Microsoft Graph REST API Bug When Applying a $select=id

As you all have noticed by now, I have been exploring implementing the Graph REST API to interact with Outlook components: E-mail, Calendar, Contacts, …

 

Well, I’ve encountered an oddity that I qualify as a bug.  I’m still investigating, bug have been able to reproduce the issue multiple times now (every time in fact).

The Bug

If you follow the documentation, you will see that it is a best practice to apply filters and select on your requests to minimize the data being pushed and pulled.  For anyone having done SQL work, this makes perfect sense.

I have been working on a couple routines to retrieve a contact’s id, or a contact folder’s id and as such was applying a select like:

$select=id

However, in testing via VBA, this always returned a single value in the response, even when multiple matching values existed.

Furthermore, this seems to be solely when applying a $select=id. If I apply a $select to another column, it then works as expected.

However, being the id is the ‘PK’ driving everything, this poses a real issue!

The Workaround

The ‘fix’ that I’ve found is that it is necessary to include 1 more column, any column! So for a contact, I now do

$select=id,givenName

and now suddenly I get 3 ids returned whereas previously I only got 1?!

Even Weirder

What baffles me even more is the fact that if I test in the Graph Explorer the original URL/select, so:

$select=id

it works fine, and return all 3 ids.

I figured I’d at least share here and hopefully avoid some frustrations for any of you exploring all of this.

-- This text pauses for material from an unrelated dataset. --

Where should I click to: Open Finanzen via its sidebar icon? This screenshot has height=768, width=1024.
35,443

Bug Or No Bug, The Root Cause

Further digging has revealed the true issue lies with the approach used to perform the HTTP Request and NOT the Graph Rest API!

Spoiler Alert: don’t use MSXML2.XMLHTTP60 for your HTTPRequests!

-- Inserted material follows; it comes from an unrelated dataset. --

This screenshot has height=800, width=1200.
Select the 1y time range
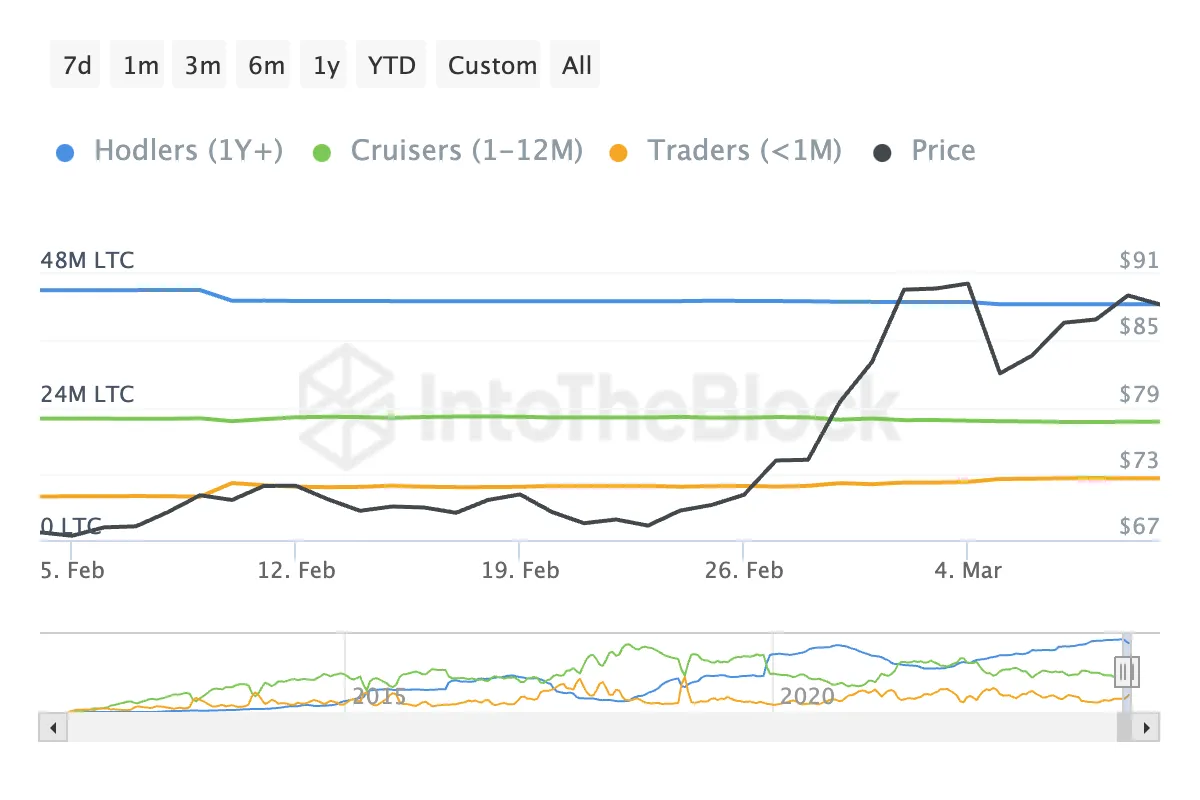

Up until now, I have been using MSXML2.XMLHTTP60, but a quick test switching over to using MSXML2.ServerXMLHTTP60 or WinHttp.WinHttpRequest.5.1 (with a “Cache-Control”, “max-age=0”) and the problem is resolved.

So there is some type underlying of caching issue when using MSXML2.XMLHTTP60 and thus it should be avoided. Even adding the “Cache-Control”, “max-age=0” directive does not work to remedy the issue. It would seem that MSXML2.XMLHTTP60 does not respect caching header directives.

I’m not sure why the workaround mentioned above manages to resolve the issue when using the MSXML2.XMLHTTP60, but you are best to simply switch approaches to avoid the issue altogether.